La differenza sociale e culturale fra i due protagonisti insaporisce ancor più la cosa: "L'odio del servo per il padrone è l'odio più antico, più sicuro, più umano, fra tutti i modi di odiare." (pag. 97).

Per capire che cosa abbiano voluto dire gli autori basta sapere che l'assurdo viaggio è stato suggerito dal prete del castello, vista la riluttanza del barone per ogni tipo di violenza, per, esplicitamente, far si che i debiti del padrone venissero annullati per beneficio dell'intervento della Chiesa, come succedeva a chi andava alle Crociate, ma, segretamente, per farlo morire di fame e di stenti a pochi passi dal suo castello ed impossessarsi, lui e la sua curia, dei suoi beni; e questa frase: "...oggi tutto quanto si compie in nome di Dio e per volontà... dei migliori uomini della Chiesa, è solo vanità e opera di inganno, e perciò porta il marchio della sopraffazione e della violenza.
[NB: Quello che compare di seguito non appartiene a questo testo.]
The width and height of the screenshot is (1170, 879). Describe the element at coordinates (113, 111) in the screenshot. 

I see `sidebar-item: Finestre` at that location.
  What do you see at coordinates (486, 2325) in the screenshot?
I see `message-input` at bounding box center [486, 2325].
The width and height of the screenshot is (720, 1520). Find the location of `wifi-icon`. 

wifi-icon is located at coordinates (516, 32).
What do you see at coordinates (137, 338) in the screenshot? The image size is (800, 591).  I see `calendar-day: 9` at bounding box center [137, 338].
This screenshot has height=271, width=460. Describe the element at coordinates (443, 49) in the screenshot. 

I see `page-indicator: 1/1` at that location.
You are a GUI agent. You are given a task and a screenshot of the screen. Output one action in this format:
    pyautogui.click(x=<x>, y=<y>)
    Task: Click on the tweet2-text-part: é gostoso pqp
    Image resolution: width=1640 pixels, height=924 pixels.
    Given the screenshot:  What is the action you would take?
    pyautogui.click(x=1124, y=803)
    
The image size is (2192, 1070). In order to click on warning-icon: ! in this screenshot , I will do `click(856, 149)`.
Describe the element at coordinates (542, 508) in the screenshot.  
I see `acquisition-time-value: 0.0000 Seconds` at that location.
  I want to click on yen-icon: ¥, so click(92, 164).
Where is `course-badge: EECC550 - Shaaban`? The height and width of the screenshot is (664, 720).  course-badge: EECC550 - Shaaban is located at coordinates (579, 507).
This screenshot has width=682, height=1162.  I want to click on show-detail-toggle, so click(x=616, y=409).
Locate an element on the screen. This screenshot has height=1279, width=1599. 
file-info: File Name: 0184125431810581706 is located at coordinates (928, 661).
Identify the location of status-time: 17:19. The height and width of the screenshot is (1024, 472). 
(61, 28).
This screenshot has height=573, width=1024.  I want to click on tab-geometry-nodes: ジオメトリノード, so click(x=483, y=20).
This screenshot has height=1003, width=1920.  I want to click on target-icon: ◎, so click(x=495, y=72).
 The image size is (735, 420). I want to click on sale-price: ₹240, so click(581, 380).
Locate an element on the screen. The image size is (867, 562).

Allora io scelgo il non-fare, la non-azione, la non-partecipazione, l'assenza. È il mio modo di battermi contro l'ignoranza e la crudeltà di questa nostra epoca ottusa. Io mi nascondo, mi cancello, dico di no." (pagg. 30-31).

Molto nichilismo, dunque, che rispunta anche nell'ultimo capitolo, intitolato appunto: "Dove Nicomede dichiara che il mondo non c'è e che è meglio dormire per sognare di esistere." (pag. 144). E un fortissimo anticlericalismo, all'insegna di una scetticismo filosofico.